Success. The problem is that this shows up as root:

[root@centos7-1 ~]# ps -fp $$
UID         PID   PPID  C STIME TTY          TIME CMD
root       3693   3455  0 09:17 pts/0    00:00:00 /bin/bash

Instead, let's combine the inheritable set for the process with the privileged shell:

[paul@centos7-1 ~]$ /mnt/mySetpriv --inh-caps +all /mnt/myBash
[paul@centos7-1 ~]$ wc -l /etc/shadow
wc: /etc/shadow: Permission denied

Well that didn't work; but as we are in a capabilities environment, our capabilities are determined by the relationship between the process and files capabilities. This time we lost the permitted set:

[paul@centos7-1 ~]$ /bin/bash
[paul@centos7-1 ~]$ grep ^Cap /proc/$/status
CapInh: 0000001fffffffff
CapPrm: 0000000000000000
CapEff: 0000000000000000
CapBnd: 0000001fffffffff

But then there are a multitude of ways we can play with this; just limited to your imagination. e.g. short "one-off" commands via mySetperm will probably get missed by an admin running 'ps'.

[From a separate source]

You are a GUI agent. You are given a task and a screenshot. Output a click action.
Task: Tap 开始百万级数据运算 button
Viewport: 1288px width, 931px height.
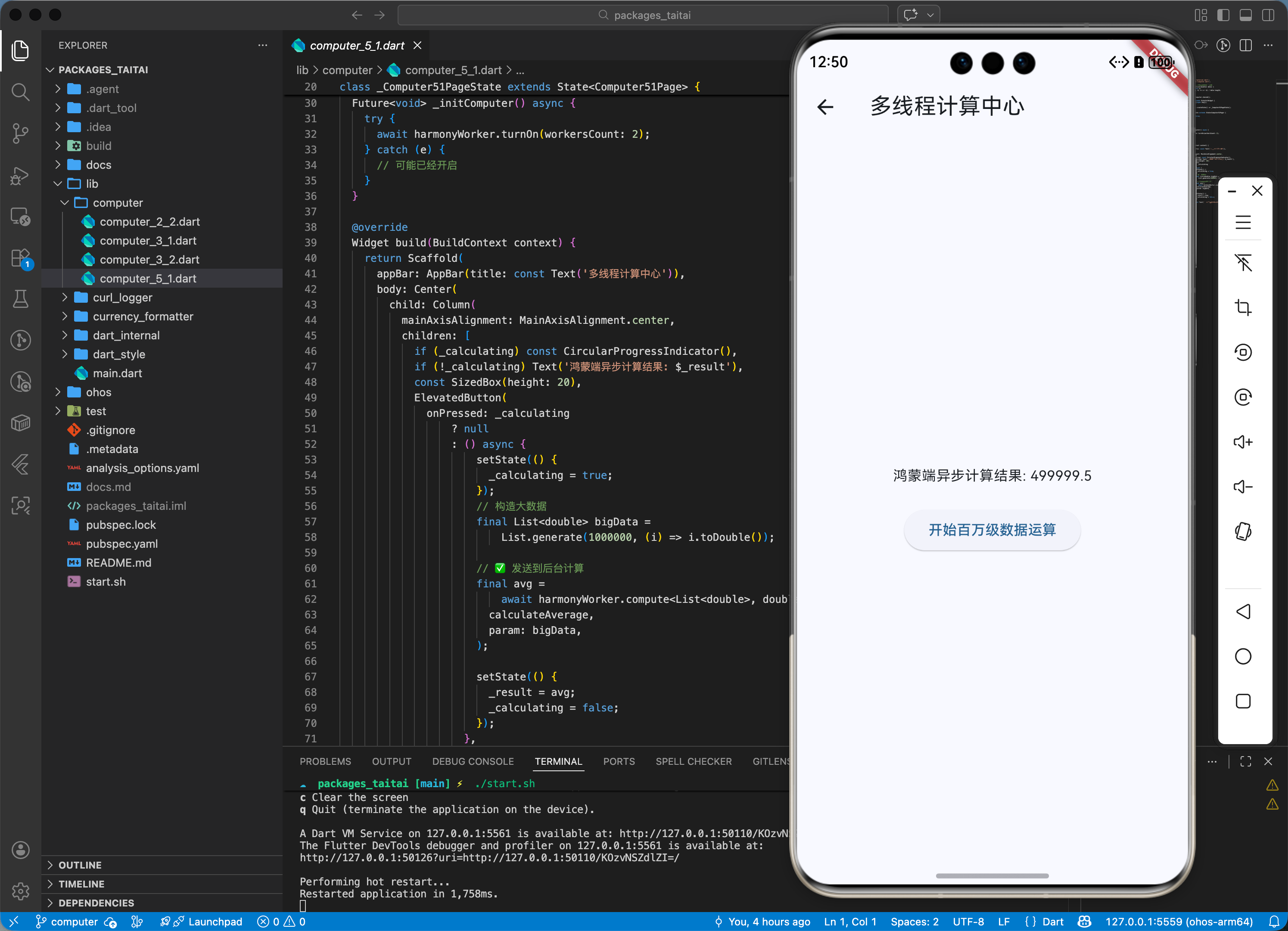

Fortunately, one good countermeasure is that setting a filesystem as "nosuid" also disables files from taking on capabilities. But if an adversary is using it to maintain access, then any writable "suid" permitted filesystem will do.

The key is that 'find' SUID won't work, you need to be looking for these privileged files as well.

Finally, if you are looking at assigning users restricted capabilities, you may find pam_setcap of interest.